# Learn About Functional Programming. Need clarification

Hi everybody, can anyone clear up this basic thing for me please? I know this sounds like an elementary question but I don’t want to leave this unclarified in case it will come back to bite me in more advanced situations.

Below you will see two almost Identical snippets of code, the first one is the correct answer for the task at hand, the other one is almost exactly the same but omits the line const teaCup = prepareTea(); and pushes prepareTea instead. As a result, the first one gives the correct answer, which is greenTea printed 40 times, the other one prints prepareTea 40 times. Why should we assign prepareTea to a local variable within a function in order to operate correctly?

``````
/**
* A long process to prepare tea.
* @return {string} A cup of tea.
**/
const prepareTea = () => 'greenTea';

/**
* Get given number of cups of tea.
* @param {number} numOfCups Number of required cups of tea.
* @return {Array<string>} Given amount of tea cups.
**/
const getTea = (numOfCups) => {
const teaCups = [];

for(let cups = 1; cups <= numOfCups; cups += 1) {
const teaCup = prepareTea();
teaCups.push(teaCup);
}

return teaCups;
};

const tea4TeamFCC = getTea(40); // :(

console.log(tea4TeamFCC);

``````
``````
/**
* A long process to prepare tea.
* @return {string} A cup of tea.
**/
const prepareTea = () => 'greenTea';

/**
* Get given number of cups of tea.
* @param {number} numOfCups Number of required cups of tea.
* @return {Array<string>} Given amount of tea cups.
**/
const getTea = (numOfCups) => {
const teaCups = [];

for(let cups = 1; cups <= numOfCups; cups += 1) {
teaCups.push(prepareTea);
}

return teaCups;
};

const tea4TeamFCC = getTea(40); // :(

console.log(tea4TeamFCC);

``````

In your second snippet you are printing a function because you are not calling the function when you pass it as a parameter to the `push()` method, try this instead `teaCups.push(prepareTea())` and check the console, you should see whatever value that function is returning, in this case it’s green tea.

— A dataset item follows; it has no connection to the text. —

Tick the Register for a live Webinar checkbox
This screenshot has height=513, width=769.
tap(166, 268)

basically , `teaCups.push(prepareTea);` means take the content of `prepareTea` (which is a function) and push it to the array `teaCups` .
whilst

``````    const teaCup = prepareTea();
teaCups.push(teaCup);
``````

means put the return value of `prepareTea()` (which is ‘greenTea’) in `teaCup` and then push this same variable to the `teaCups` array .

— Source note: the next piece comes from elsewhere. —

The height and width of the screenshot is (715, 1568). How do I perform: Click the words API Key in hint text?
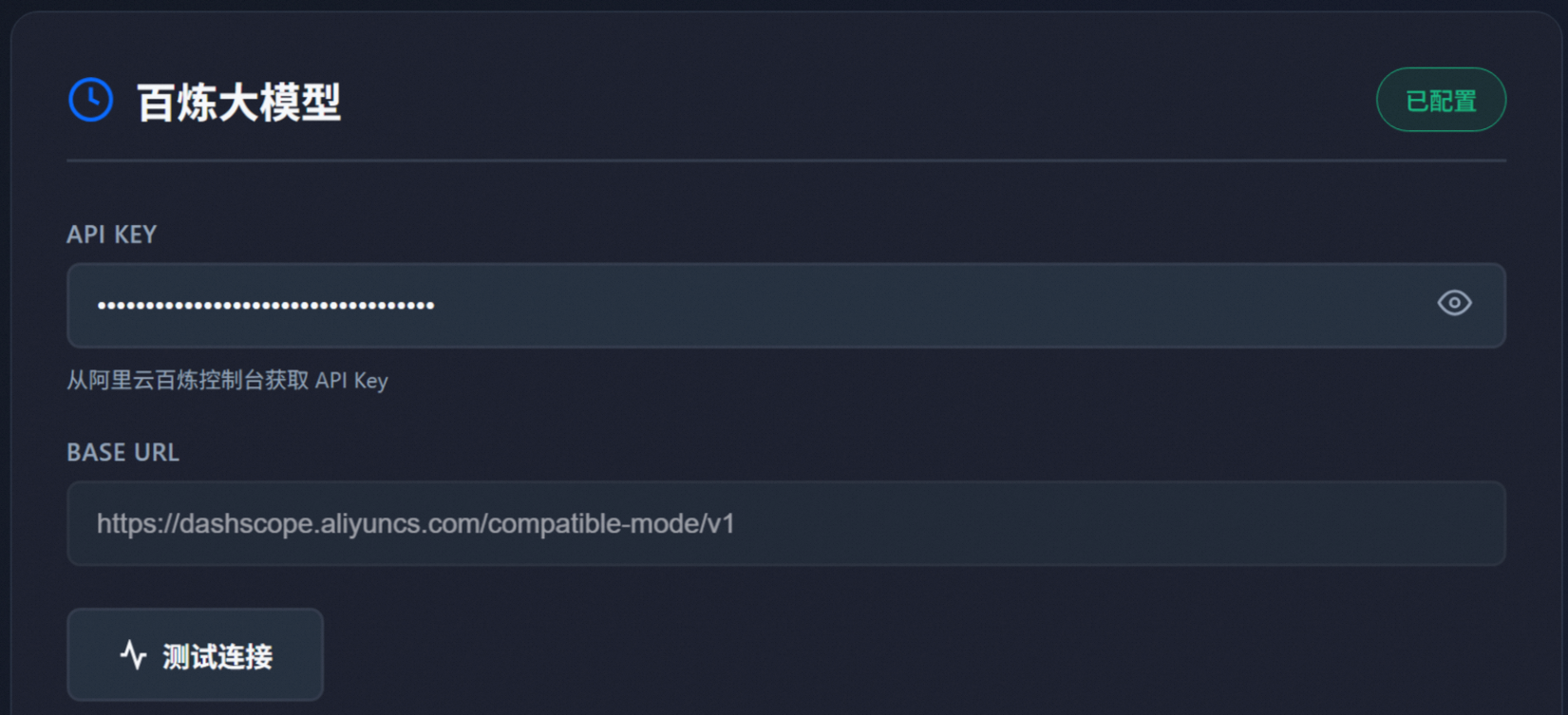click(x=351, y=381)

alternatively you can just do this : `teaCups.push(prepareTea());` it’s the same thing , minus a variable LOL .
hope it’s clear

Yes! Thank you very much, now it’s clear. The difference was between passing the function itself and running the function and passing its result. The set of brackets after prepareTea did the trick and now the issue is cleared, thank you once again!

be careful about not using `const` on a variable that you indent to modify later. use `'let` instead

References are never modified for any of the `const` declarations in code there (it would break otherwise). `const` means “this variable can never be reassigned in this scope”, and nothing in that code is.